Ekspresi keberpihakan terhadap isu kemanusiaan boleh dilakukan siapapun termasuk oleh seorang jurnalis. Namun, bagi seorang jurnalis, karya yang dihasilkan harus tetap mengikuti kaidah dan etika pers.
Demikian disampaikan Wakil Ketua Dewan Pers Agung Dharmajaya dalam keterangannya kepada redaksi Minggu malam (29/8).
Pernyataan ini dikirimkan Agung untuk meluruskan pemberitaan sebelumnya di Tempo yang mengatakan dirinya menilai penggunaan syal bermotif bendera Palestina oleh presenter TVOne merupakan pelanggaran etika jurnalistik.
Presenter TVOne tersebut mengenakan syal bendera Palestina saat membacakan berita demonstrasi “Bela Baitul Maqdis” di depan Kedubes AS di Jakarta, Sabtu (28/10).
“Rekan-rekan wartawan terkait dengan berita saya di Tempo, saya ingin menyampaikan bahwa yang saya maksud bukan melanggar kode etik. Dikatakan melanggar jika karya jurnalistiknya tidak memenuhi unsur kode etik jurnalistik,” urai Agung.

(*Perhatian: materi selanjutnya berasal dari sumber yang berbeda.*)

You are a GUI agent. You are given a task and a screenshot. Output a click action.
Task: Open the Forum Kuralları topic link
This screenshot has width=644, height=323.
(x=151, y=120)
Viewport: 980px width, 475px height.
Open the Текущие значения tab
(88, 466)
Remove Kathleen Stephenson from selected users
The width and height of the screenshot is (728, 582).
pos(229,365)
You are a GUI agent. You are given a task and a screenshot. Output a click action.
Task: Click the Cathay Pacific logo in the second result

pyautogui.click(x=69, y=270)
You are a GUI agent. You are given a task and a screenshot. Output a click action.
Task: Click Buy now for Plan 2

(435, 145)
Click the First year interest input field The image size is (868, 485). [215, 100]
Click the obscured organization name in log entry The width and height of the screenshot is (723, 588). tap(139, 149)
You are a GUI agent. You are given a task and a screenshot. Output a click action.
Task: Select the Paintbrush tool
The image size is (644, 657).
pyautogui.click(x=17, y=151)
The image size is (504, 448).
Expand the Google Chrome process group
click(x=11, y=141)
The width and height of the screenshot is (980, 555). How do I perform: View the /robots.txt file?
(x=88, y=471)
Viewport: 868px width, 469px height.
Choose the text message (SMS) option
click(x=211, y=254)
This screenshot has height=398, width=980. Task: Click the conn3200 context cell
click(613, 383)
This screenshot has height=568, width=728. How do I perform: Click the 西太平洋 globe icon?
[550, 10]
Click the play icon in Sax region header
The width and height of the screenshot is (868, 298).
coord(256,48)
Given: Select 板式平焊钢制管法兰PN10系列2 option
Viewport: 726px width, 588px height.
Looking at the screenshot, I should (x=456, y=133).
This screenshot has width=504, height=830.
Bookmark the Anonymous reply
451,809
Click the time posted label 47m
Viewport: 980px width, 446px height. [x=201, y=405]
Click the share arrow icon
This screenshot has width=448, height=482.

Dia menegaskan bahwa dalam kasus syal bendera Palestina yang dikenakan presenter TVOne tidak ada kaitannya dengan karya jurnalistik.
“(Itu) hanya pemakaian syal (bendera Palestina oleh) presenter,” ujarnya sambil menambahkan bahwa bendera Palestina bukan simbol keagamaan.
Kasus presenter TVOne memakai syal bendera Palestina ini sedang ramai dibicarakan di jejaring media sosial.
“Saya menilai, pelanggaran etik bisa diukur dari karya jurnalistik, bukan dari simbol (yang dikenakan). Apakah karya jurnalistik yang disajikan sesuai dengan kode etik jurnalistik, atau tidak?” sambungnya.
Agung sekali lagi menegaskan bahwa keberpihakan seorang jurnalis dalam isu kemanusiaan bukan sebuah masalah. Hal yang penting, sambungnya, konten berita harus berimbang, terverifikasi, dan lain sebagainya.
“Kecuali TVOne, misalkan, presenternya mengajak dalam narasi menyertakan personal narative atau opinion,” demikian Agung Dharmajaya yang juga Ketua Dewan Pakar Jaringan Media Siber Indonesia (JMSI).